George Fonder
- Born: June 22, 1917 Elmhurst, Pennsylvania, U.S.
- Died: June 14, 1958 (aged 40) Hatfield, Pennsylvania, U.S.

Formula One World Championship career
- Nationality: American
- Active years: 1950–1954
- Teams: Sherman, Kurtis Kraft, Schroeder, Silnes, Diedt
- Entries: 5 (2 starts)
- Championships: 0
- Wins: 0
- Podiums: 0
- Career points: 0
- Pole positions: 0
- Fastest laps: 0
- First entry: 1950 Indianapolis 500
- Last entry: 1954 Indianapolis 500

= George Fonder =

American racecar driver

George Thomas Fonder (June 22, 1917 Elmhurst, Pennsylvania - June 14, 1958 Hatfield, Pennsylvania) was an American racecar driver. He made four Championship Car starts, including two in the Indianapolis 500 and drove as a relief driver in the 1954 Indianapolis 500 for two different teams after failing to qualify his own car. His best Champ Car finish was in the October 1949 race at Langhorne Speedway.
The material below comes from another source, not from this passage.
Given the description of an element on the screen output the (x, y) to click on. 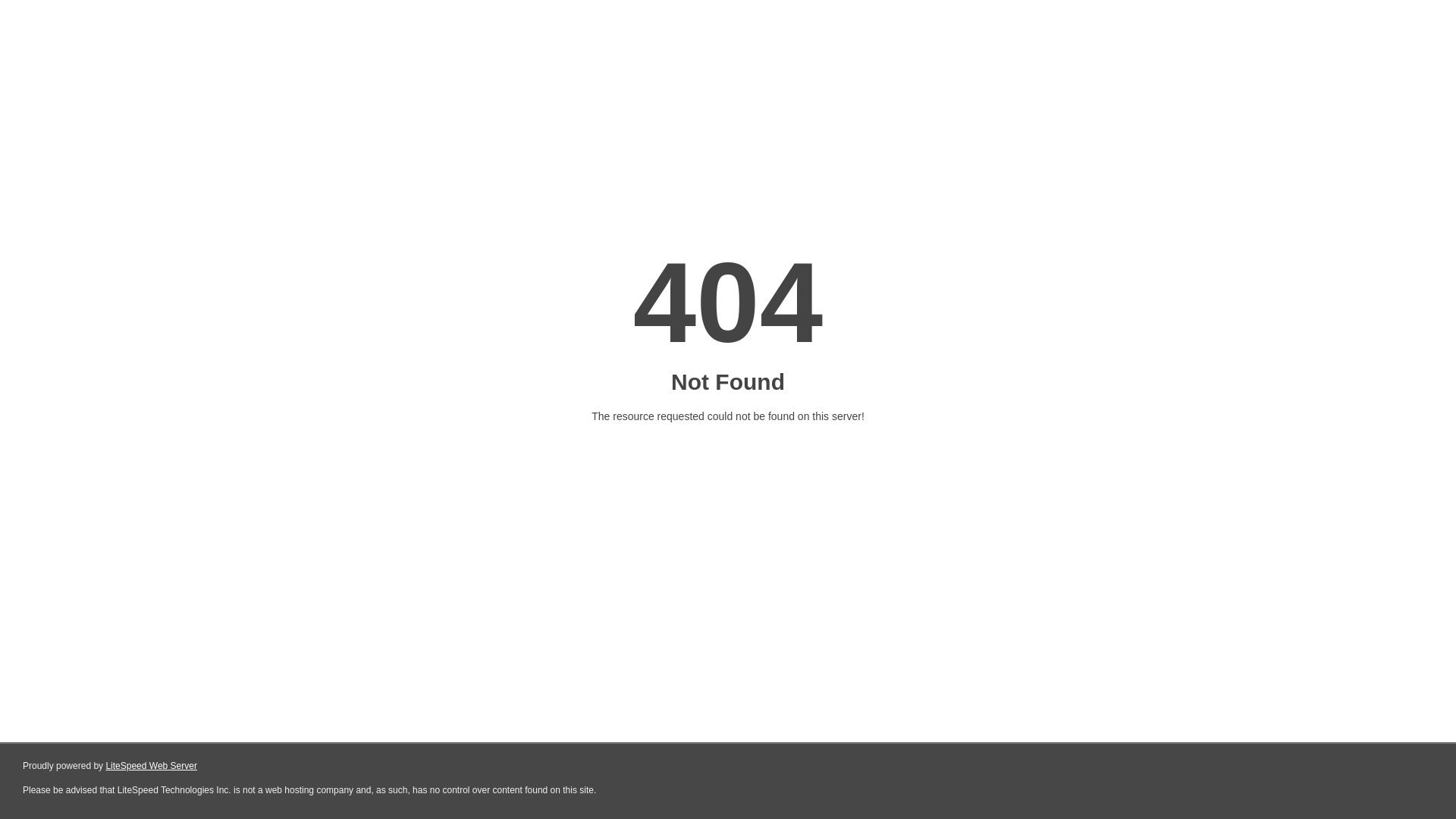
LiteSpeed Web Server Element type: text (151, 765)
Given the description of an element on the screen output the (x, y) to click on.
He was killed in a midget-car racing accident.

==Indy 500 results==

| Year | Car | Start | Qual | Rank | Finish | Laps | Led | Retired |
|---|---|---|---|---|---|---|---|---|
| 1949 | 38 | 25 | 127.289 | 22 | 20 | 116 | 0 | Valve |
| 1952 | 65 | 13 | 135.947 | 13 | 15 | 197 | 0 | Flagged |
| 1954 | 33 | - | - | - | Ret* | ? | ? | Brake cylinder |
| 1954 | 71 | - | - | - | 19** | ? | ? | Flagged |
| Totals |  |  |  |  |  | 313 | 0 |  |

| Starts | 2 |
| Poles | 0 |
| Front Row | 0 |
| Wins | 0 |
| Top 5 | 0 |
| Top 10 | 0 |
| Retired | 1 |

- Shared drive with Len Duncan

  - Shared drive with Frank Armi

==World Championship career summary==
The Indianapolis 500 was part of the FIA World Championshipfrom 1950 through 1960. Drivers competing at Indy during those years were credited with World Championship points and participation. George Fonder participated in 2 World Championship races. He started on the pole 0 times, won 0 races, set 0 fastest laps, and finished on the podium 0 times. He accumulated a total of 0 championship points.